Ed Cabellon made a great point (read the comments on Joe’s post – they’re worth it): conferences, especially national ones, are serving multiple “masters.” Ed didn’t say it that way, but that’s the takeaway I got and what is sticking with me now.
My initial response to Ed included thanks for the reminder that although there is an amazing community of student affairs professionals (who I happen to follow and network with on Twitter), this voice is not the only voice, nor is it the most important (as much as we would love for that to be the case). I value, at my core, the need for questioning and the call for change. I consider myself an instigator – someone who is not okay with the status quo just because it is the “way we do things.” That being said, I am also reminded that there are literally thousands of voices to honor and people to educate at a national conference. That’s right – thousands. A huge part of me trusts the educator I have grown into when I say that we can do better with our presentations. Another huge part of me recognizes that we must also acknowledge what we know about education and development, and that like our work with students, we have to meet our peers where they are, and walk with them.
A few of the “masters” a national conference must serve:
- student affairs professionals of all levels of experience (1 – 50+ years)
- graduate students
- undergraduate students intending to enter the field
- professors of graduate programs of study
- large universities
- small private colleges
- for-profit institutions
- community colleges
- international institutions
- stated values of the association and field
- stated professional competencies (and trying to meet them)
- herding the cats that are volunteers – those people who do all the planning, program reading, and a ton of the other work that goes into the conference – people who do this in addition to their “real” job
- commissions, standing committees, knowledge communities, and other “within association groups”

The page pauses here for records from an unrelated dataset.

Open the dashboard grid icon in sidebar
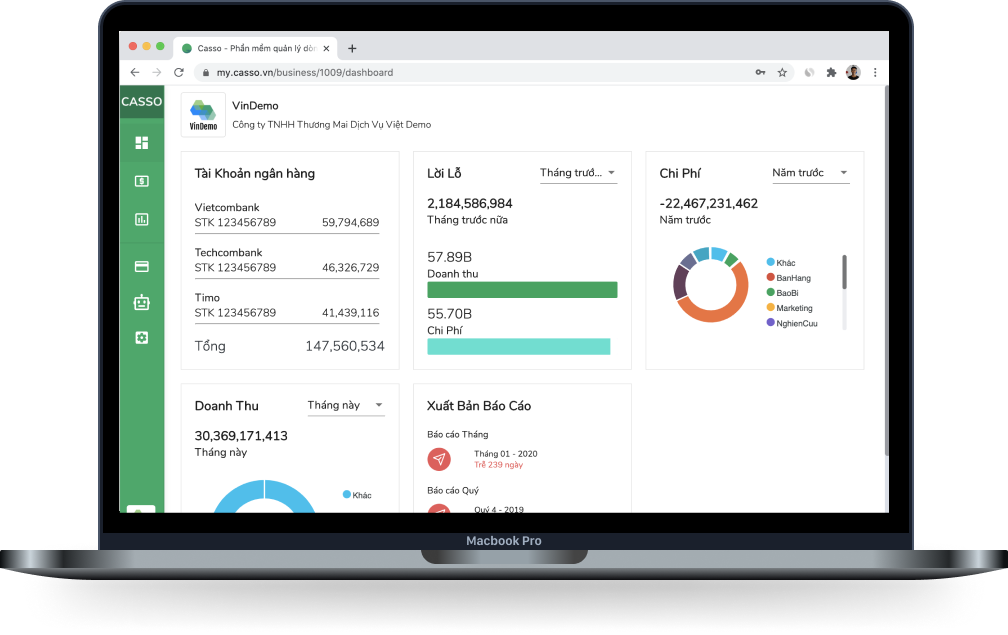The image size is (1008, 635). 141,143
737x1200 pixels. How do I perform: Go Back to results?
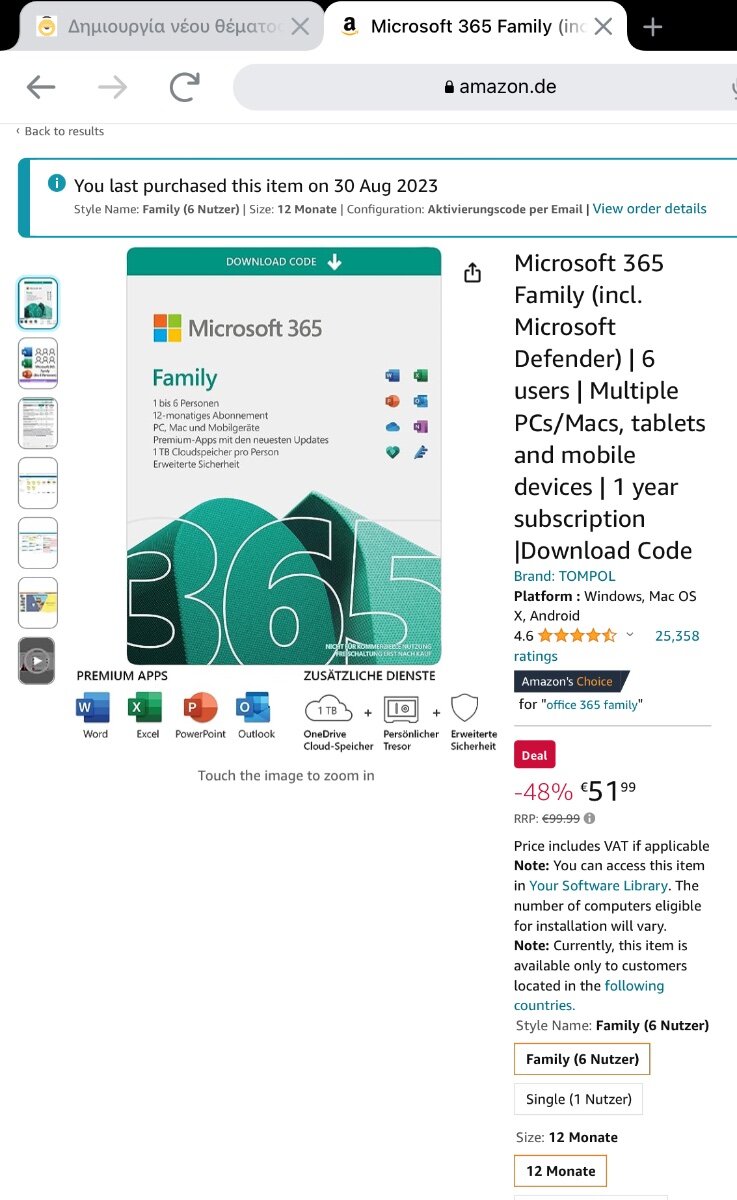point(60,131)
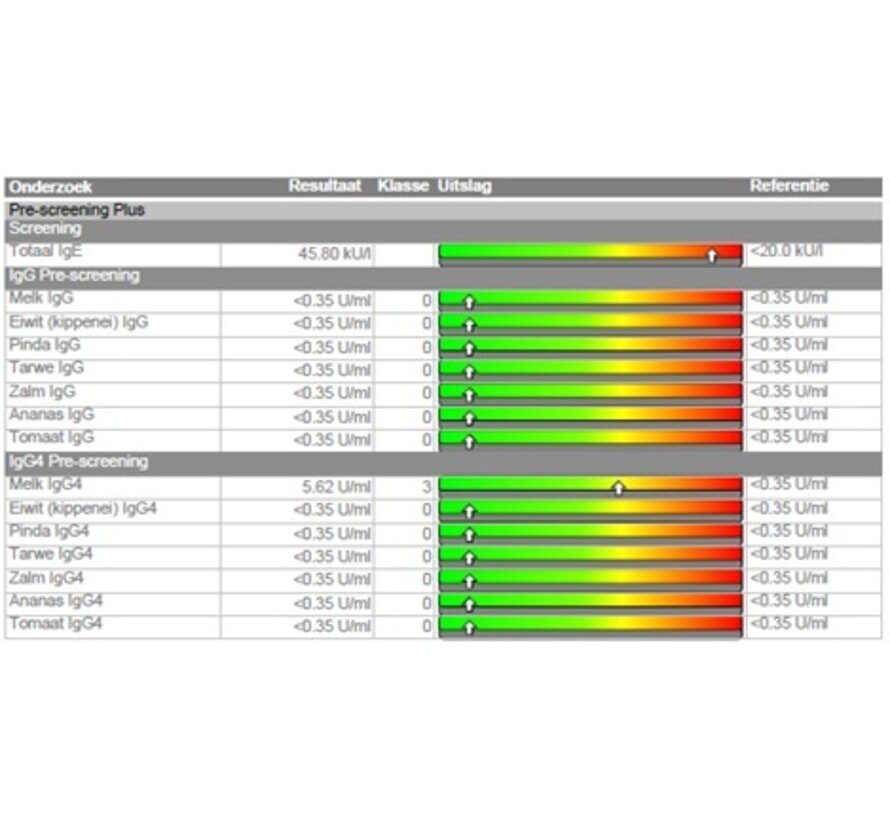Image resolution: width=890 pixels, height=820 pixels.
Task: Click the Referentie column header
Action: tap(789, 186)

- companies who pay to be in the marketplace
- limits/opportunities of the city & conference center
- networking needs/desires
- competition with other professional associations and conferences (within and outside student affairs)

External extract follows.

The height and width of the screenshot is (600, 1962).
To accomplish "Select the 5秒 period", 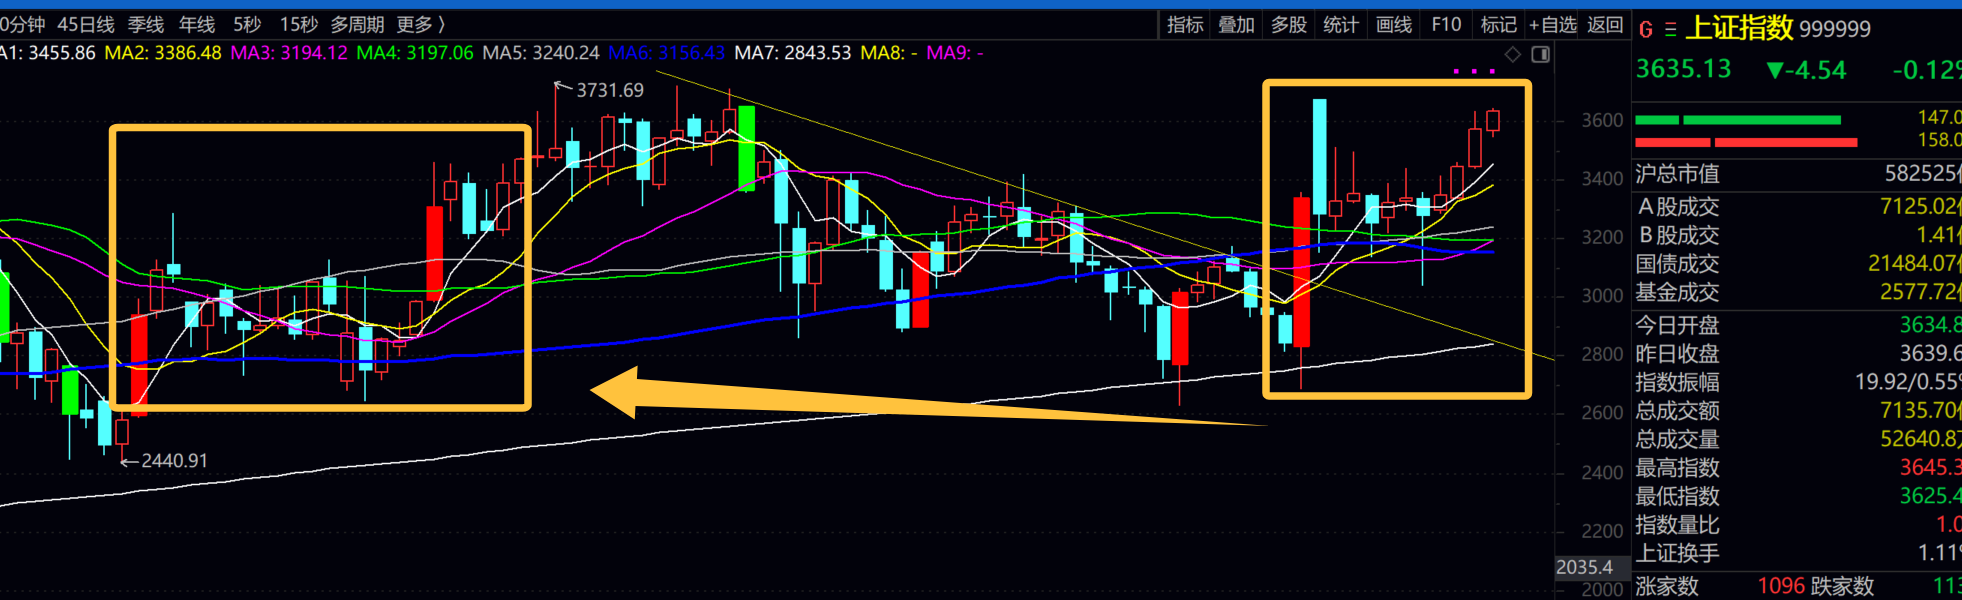I will 247,24.
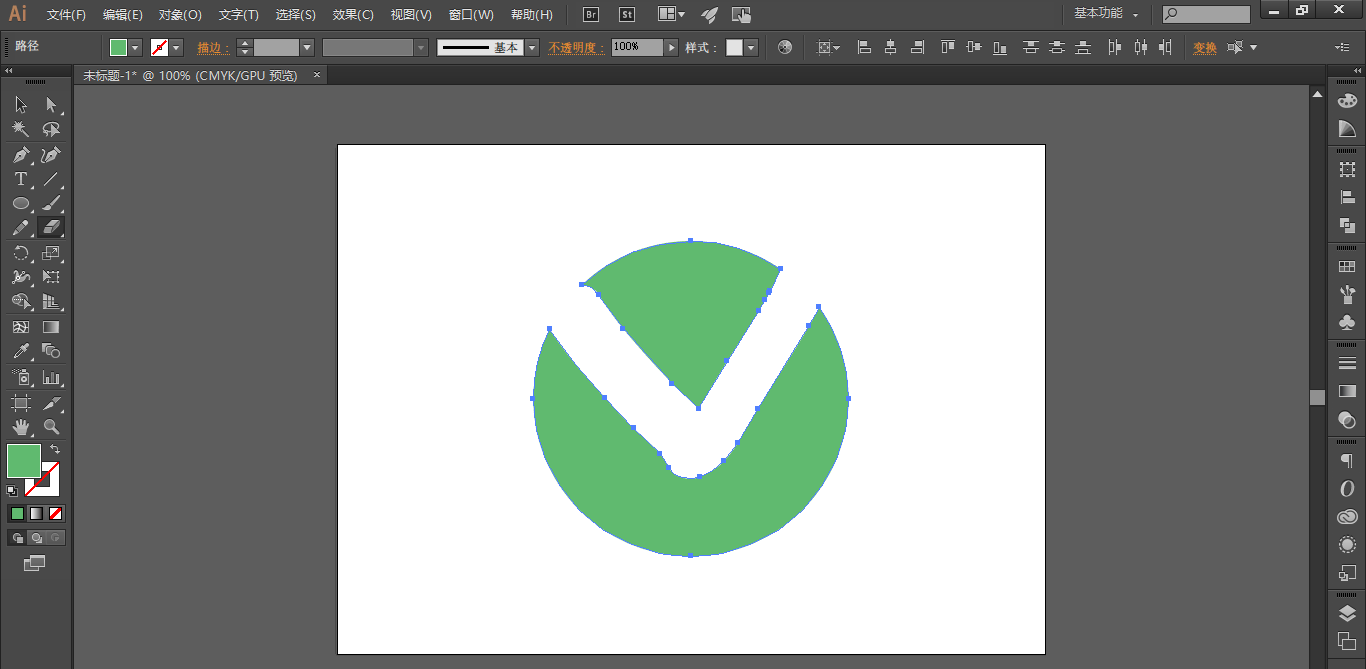
Task: Choose the Magic Wand tool
Action: tap(20, 130)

- people. lots and lots of people.
- Who pays – institution or the individual
- Why is the payment happening – for ideas, for personal development, for networking, etc.
- What are the expected outcomes of said funding – is there something tangible that needs to be “brought back?”
- Convention center and accouterments
- The non-volunteers
- The physical needs (printers, curtains, etc.)
- Learning Outcomes
- Individual goals
- Institutional goals
- Commission/committee/community goals
- Association goals
- Oh wait, I said learning outcomes, not goals. Well, learning the difference there is probably important.
- Learning Styles
- Different learning styles: visual – experiential, etc.
- Different strengths: input, woo, etc.
- Different personality types (preferences for walking in this world): MBTI types
- What we know about learning (“good” practices)
- experiential / active learning
- communicating high expectations
- creating safe & inclusive spaces
- developmental stages
- cognitive theory
- What we “know” about good presentations (which have been hashed out in several other places)
- Networking, Connecting and Relationship-Building
- how do people connect?
- natural & organized opportunities
- opportunities to discuss “what’s up”
- affirming current relationships & building new
- what connections are most important?
If you’re anything like me, you might be feeling a bit overwhelmed right now. Add to that the crews and crews of volunteers who turn over every year. And the expectation (from whom?) that presenting is an important contribution to the association and one’s own professional development.
There’s a lot to muck through. And yes, we can do better. But like any change, this won’t happen overnight. And we need to cross the metaphorical bridge and lead our peers to our side instead of shouting at them to hurry up and get here.
How will you cross the bridge today?